▶ _PROMPT_
Set down, please, exactly the lines below that run from the line with "Select the Private API Key field" to the line with "Task: Click the Duration sort arrows", both lines included.

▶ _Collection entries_
******************************

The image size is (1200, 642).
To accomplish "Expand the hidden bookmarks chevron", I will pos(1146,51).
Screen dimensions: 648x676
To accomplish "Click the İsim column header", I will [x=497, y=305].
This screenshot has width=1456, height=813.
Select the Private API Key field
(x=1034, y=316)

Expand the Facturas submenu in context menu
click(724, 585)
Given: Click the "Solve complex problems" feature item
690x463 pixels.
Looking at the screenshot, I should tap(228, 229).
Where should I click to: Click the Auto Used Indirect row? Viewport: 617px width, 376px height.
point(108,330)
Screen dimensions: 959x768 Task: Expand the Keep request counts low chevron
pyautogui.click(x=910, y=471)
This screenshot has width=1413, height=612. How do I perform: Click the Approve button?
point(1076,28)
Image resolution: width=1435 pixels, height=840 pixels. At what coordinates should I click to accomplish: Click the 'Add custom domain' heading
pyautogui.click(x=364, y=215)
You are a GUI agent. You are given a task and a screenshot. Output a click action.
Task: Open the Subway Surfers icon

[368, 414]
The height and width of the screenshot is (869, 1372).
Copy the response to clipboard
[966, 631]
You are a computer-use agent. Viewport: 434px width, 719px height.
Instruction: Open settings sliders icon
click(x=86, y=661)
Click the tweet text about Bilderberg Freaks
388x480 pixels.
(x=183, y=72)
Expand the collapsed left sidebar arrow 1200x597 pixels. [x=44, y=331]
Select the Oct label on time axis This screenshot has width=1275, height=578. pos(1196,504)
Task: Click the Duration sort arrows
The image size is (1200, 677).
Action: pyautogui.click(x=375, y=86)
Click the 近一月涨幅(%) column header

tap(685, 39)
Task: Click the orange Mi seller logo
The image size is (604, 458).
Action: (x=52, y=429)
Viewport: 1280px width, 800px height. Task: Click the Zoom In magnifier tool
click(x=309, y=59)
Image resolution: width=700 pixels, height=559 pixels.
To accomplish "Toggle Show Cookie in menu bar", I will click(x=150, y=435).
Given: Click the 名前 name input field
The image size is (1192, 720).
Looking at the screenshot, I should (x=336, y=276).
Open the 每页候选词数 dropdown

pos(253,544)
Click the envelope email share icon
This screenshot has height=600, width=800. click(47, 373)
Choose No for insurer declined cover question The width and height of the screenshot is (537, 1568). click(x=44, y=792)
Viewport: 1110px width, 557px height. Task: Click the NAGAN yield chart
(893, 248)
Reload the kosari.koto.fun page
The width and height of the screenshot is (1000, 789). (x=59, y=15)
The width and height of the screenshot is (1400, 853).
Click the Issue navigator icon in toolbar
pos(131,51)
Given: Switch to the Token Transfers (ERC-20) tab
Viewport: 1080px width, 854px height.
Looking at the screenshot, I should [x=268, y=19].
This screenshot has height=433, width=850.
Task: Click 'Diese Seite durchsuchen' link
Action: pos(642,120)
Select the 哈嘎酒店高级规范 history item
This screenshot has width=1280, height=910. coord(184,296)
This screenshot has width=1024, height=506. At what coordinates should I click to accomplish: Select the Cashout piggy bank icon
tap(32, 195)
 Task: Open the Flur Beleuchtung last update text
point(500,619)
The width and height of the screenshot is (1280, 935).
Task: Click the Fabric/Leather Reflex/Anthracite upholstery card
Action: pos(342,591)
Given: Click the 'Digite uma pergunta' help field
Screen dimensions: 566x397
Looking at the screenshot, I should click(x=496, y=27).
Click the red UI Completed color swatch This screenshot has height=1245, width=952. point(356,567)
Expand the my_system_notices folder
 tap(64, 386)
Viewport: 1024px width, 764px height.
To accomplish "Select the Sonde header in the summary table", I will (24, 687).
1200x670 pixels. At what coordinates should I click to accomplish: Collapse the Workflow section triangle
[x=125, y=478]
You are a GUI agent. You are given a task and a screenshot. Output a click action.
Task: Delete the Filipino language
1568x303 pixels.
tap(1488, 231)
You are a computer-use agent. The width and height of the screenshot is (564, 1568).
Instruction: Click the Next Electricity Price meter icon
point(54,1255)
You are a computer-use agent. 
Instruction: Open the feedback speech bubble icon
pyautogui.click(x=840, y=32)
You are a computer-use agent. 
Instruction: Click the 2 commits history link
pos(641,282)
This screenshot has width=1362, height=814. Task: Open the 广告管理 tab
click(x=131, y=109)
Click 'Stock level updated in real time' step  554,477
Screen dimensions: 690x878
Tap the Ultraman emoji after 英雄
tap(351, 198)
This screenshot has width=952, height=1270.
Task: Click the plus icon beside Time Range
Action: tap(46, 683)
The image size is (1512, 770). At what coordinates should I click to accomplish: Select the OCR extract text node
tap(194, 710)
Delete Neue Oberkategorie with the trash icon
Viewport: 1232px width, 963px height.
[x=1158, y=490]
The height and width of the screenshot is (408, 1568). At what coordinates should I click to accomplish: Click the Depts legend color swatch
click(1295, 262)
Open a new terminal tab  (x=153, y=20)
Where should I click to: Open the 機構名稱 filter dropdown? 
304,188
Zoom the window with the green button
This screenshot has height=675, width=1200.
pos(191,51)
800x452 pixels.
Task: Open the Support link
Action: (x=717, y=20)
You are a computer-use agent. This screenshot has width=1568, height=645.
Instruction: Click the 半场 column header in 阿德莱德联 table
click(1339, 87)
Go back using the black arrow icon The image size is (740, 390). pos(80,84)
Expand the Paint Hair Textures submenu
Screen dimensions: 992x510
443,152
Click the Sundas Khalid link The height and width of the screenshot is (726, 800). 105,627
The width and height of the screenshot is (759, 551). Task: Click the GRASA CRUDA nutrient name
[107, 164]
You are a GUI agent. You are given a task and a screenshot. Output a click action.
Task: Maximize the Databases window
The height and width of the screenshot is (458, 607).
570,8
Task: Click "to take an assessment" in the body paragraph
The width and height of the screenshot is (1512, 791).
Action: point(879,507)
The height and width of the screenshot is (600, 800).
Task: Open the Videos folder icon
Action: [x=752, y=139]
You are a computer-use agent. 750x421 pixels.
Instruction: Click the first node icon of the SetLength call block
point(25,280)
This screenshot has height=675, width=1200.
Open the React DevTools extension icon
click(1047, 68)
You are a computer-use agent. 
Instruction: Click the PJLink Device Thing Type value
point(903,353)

******************************

▶ _REPLY TO THE EXERCISE_
Select the Private API Key field
(x=1034, y=316)

Expand the Facturas submenu in context menu
click(724, 585)
Given: Click the "Solve complex problems" feature item
690x463 pixels.
Looking at the screenshot, I should tap(228, 229).
Where should I click to: Click the Auto Used Indirect row? Viewport: 617px width, 376px height.
point(108,330)
Screen dimensions: 959x768 Task: Expand the Keep request counts low chevron
pyautogui.click(x=910, y=471)
This screenshot has width=1413, height=612. How do I perform: Click the Approve button?
point(1076,28)
Image resolution: width=1435 pixels, height=840 pixels. At what coordinates should I click to accomplish: Click the 'Add custom domain' heading
pyautogui.click(x=364, y=215)
You are a GUI agent. You are given a task and a screenshot. Output a click action.
Task: Open the Subway Surfers icon

[368, 414]
The height and width of the screenshot is (869, 1372).
Copy the response to clipboard
[966, 631]
You are a computer-use agent. Viewport: 434px width, 719px height.
Instruction: Open settings sliders icon
click(x=86, y=661)
Click the tweet text about Bilderberg Freaks
388x480 pixels.
(x=183, y=72)
Expand the collapsed left sidebar arrow 1200x597 pixels. [x=44, y=331]
Select the Oct label on time axis This screenshot has width=1275, height=578. pos(1196,504)
Task: Click the Duration sort arrows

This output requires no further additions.